To get a user’s list, we just need to filter the rows in saved_location by userid, and then natural join with the cafe table.

Here, I want to sort by the time added in descending order.

WITH saved AS
  (SELECT *
  FROM "saved_location"
  WHERE userid = $1)
  SELECT *
FROM saved NATURAL JOIN cafe
ORDER BY add_date DESC

This query is suitable for both generating a shared collection webpage and listing saved cafés in LINE.

5-5. Adding a new café to saved list

Following the same logic as adding a new user, to avoid conflicts, we just need to DO NOTHING.

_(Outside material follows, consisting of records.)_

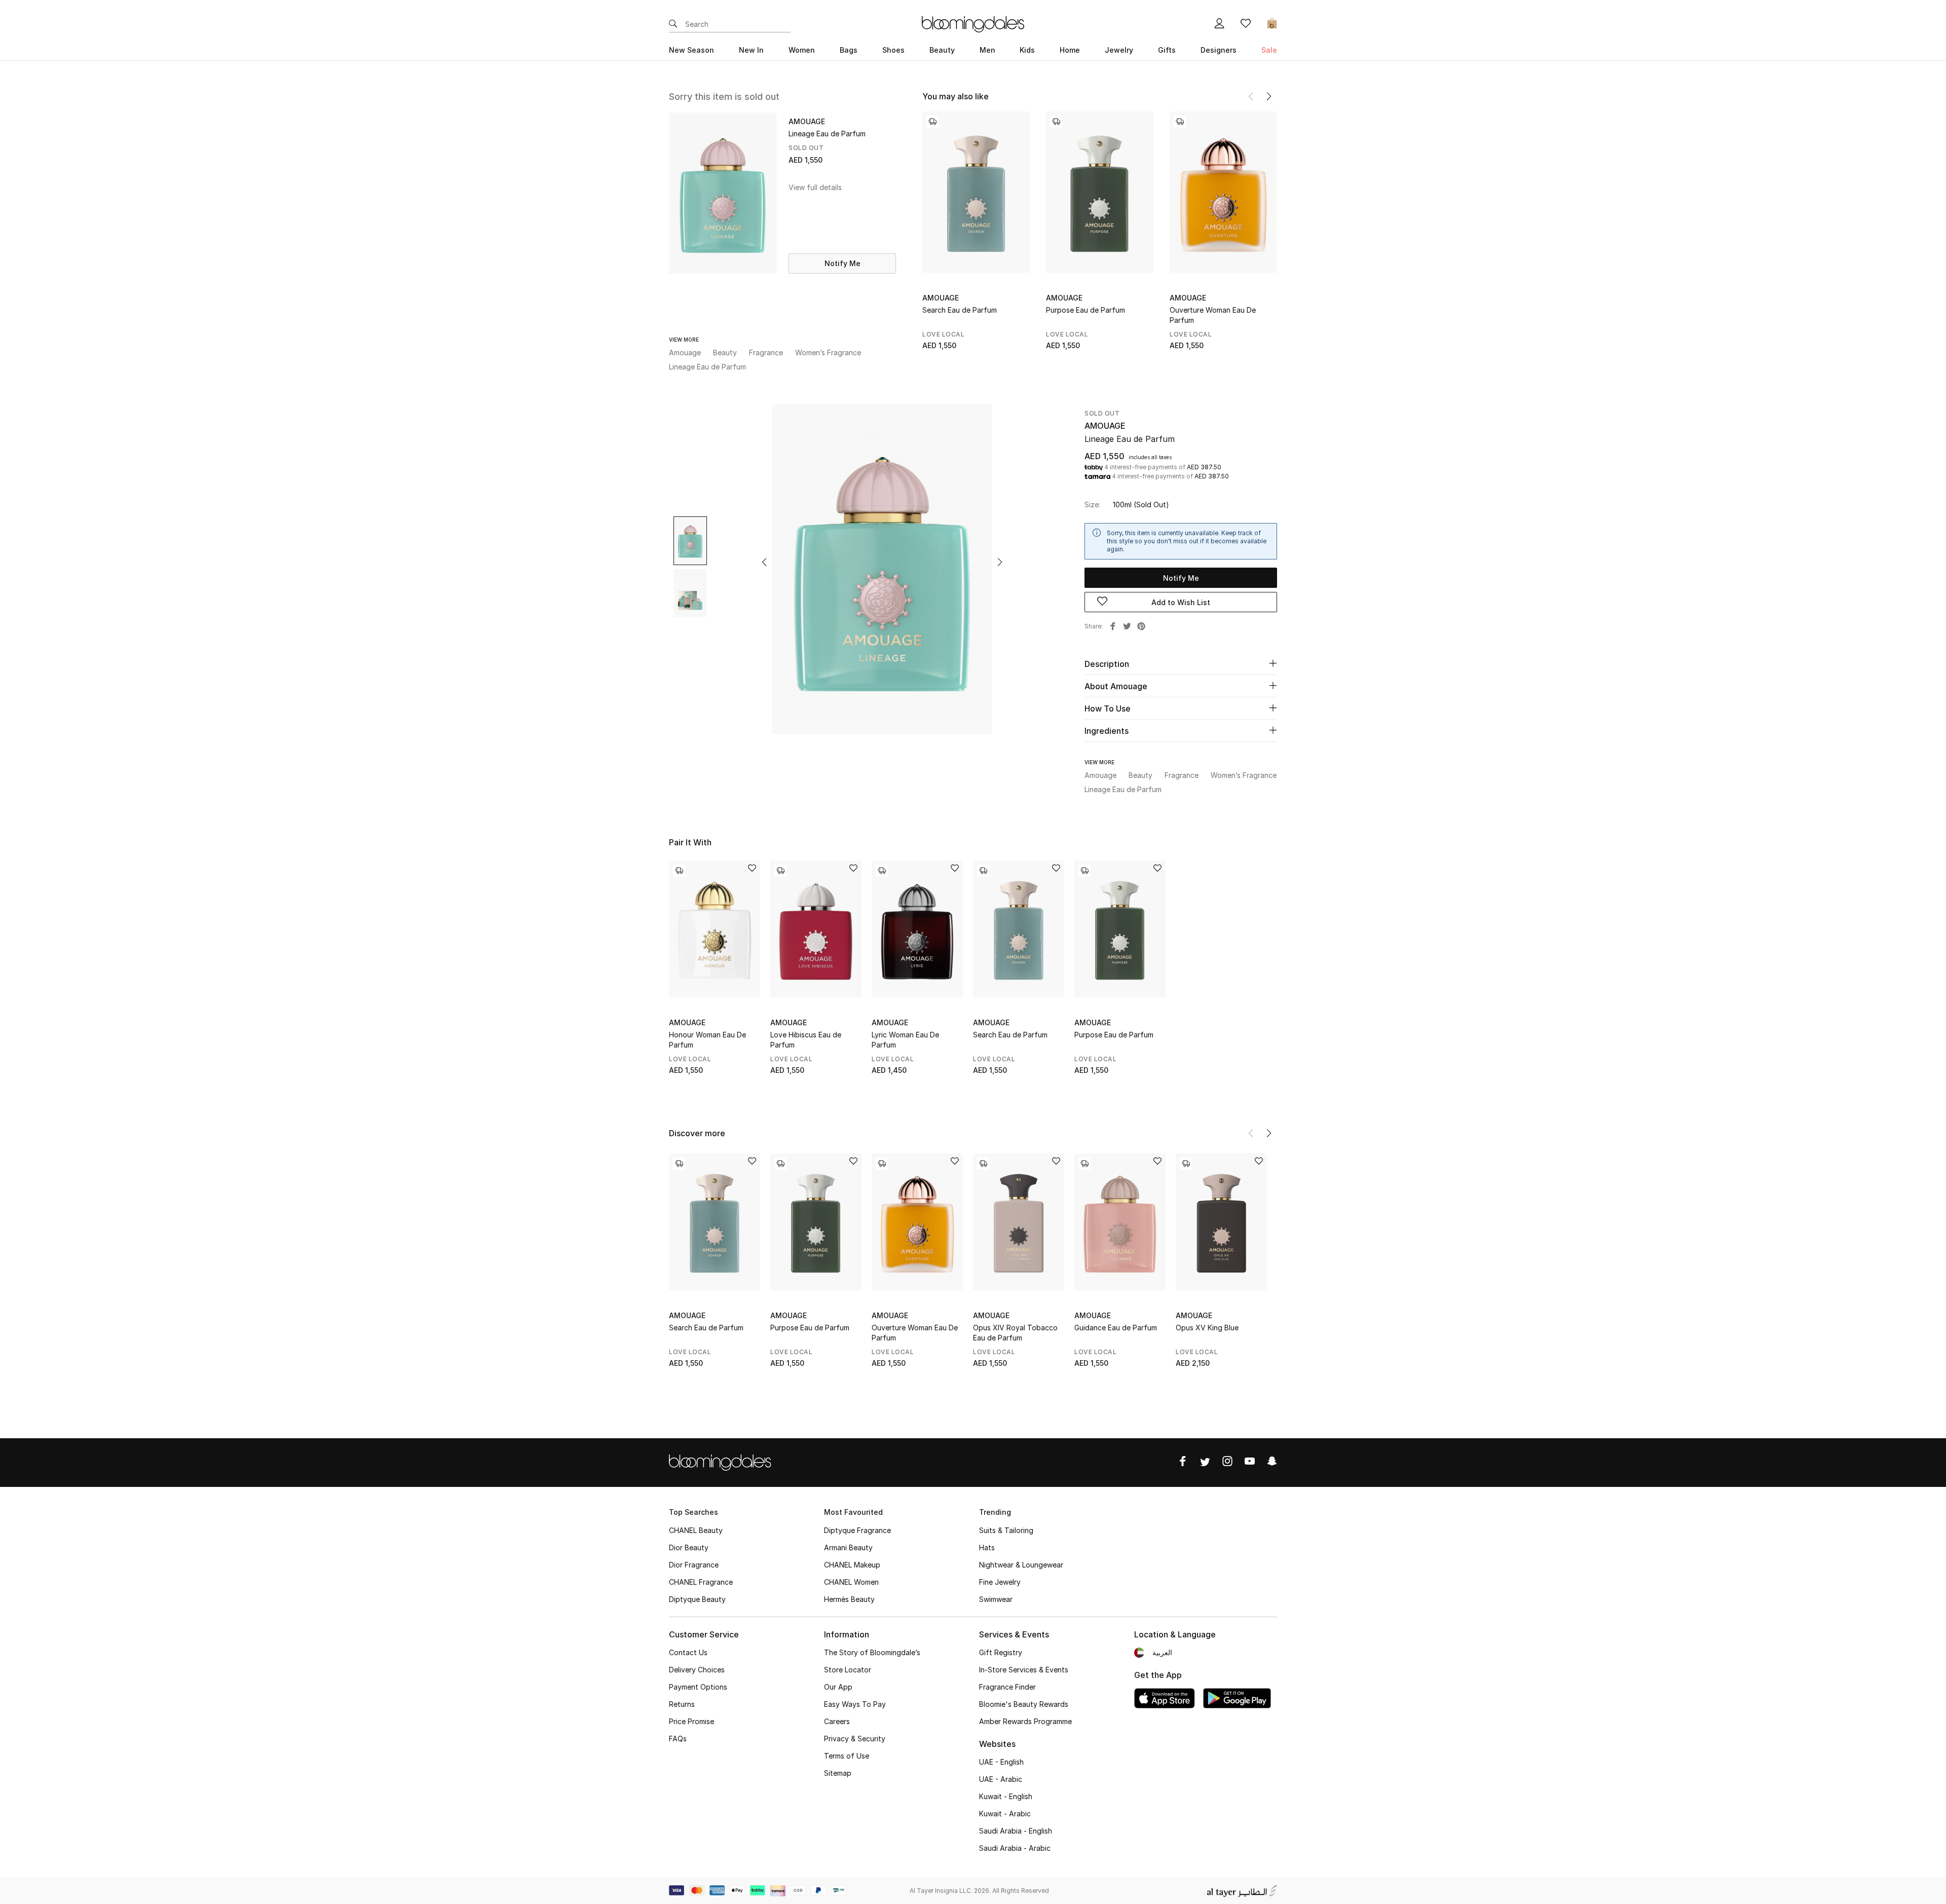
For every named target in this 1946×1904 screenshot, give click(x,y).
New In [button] (751, 50)
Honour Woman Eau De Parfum (707, 1039)
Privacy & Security (854, 1738)
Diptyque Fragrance (857, 1530)
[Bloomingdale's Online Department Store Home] (973, 23)
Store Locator (847, 1669)
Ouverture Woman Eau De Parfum (1213, 315)
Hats (987, 1547)
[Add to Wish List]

INSERT INTO "saved_location"(userid, id, add_date)
  VALUES($1, $2, $3)
  ON CONFLICT DO NOTHING

Miscellaneous details:

After clicking to save a café, since the backend receiving the request only has the café’s id, we need to query the database again to get more information about the café (such as café name, address, etc.) to provide a better user experience:

improvement

The command for querying again is as follows:

SELECT * FROM cafe WHERE id = $1

5-6. Deleting a café from saved list

We only need the userid and the café’s id to lock in a unique row (because it’s the primary key), so the following query accomplishes our goal:

DELETE FROM saved_location
WHERE userid = $1 AND id = $2

5-7. Obtaining 10 cafes with the best overall score in a city

Sorting cafés from highest to lowest overall rating, and filtering by specific city, the query code is as follows:

SELECT *, wifi+seat+quiet+tasty+cheap+music AS total
FROM cafe
WHERE city=$1
ORDER BY total DESC
LIMIT 10

6. Conclusion #

Through this project, I experienced the process from conceptualizing a project to gradually shaping it, and finally implementing it. Combining knowledge of the following:

  • AWS RDS and databases learned in an academic setting
  • constantly looking up documentation to piece together a LINE Bot
  • researching how to use the Google Maps API to generate maps
  • writing a backend with node.js and integrating it with PostgreSQL
  • creating a frontend webpage with Vue
  • deploying all services to Heroku/AWS for people to use

it’s really quite a satisfying accomplishment.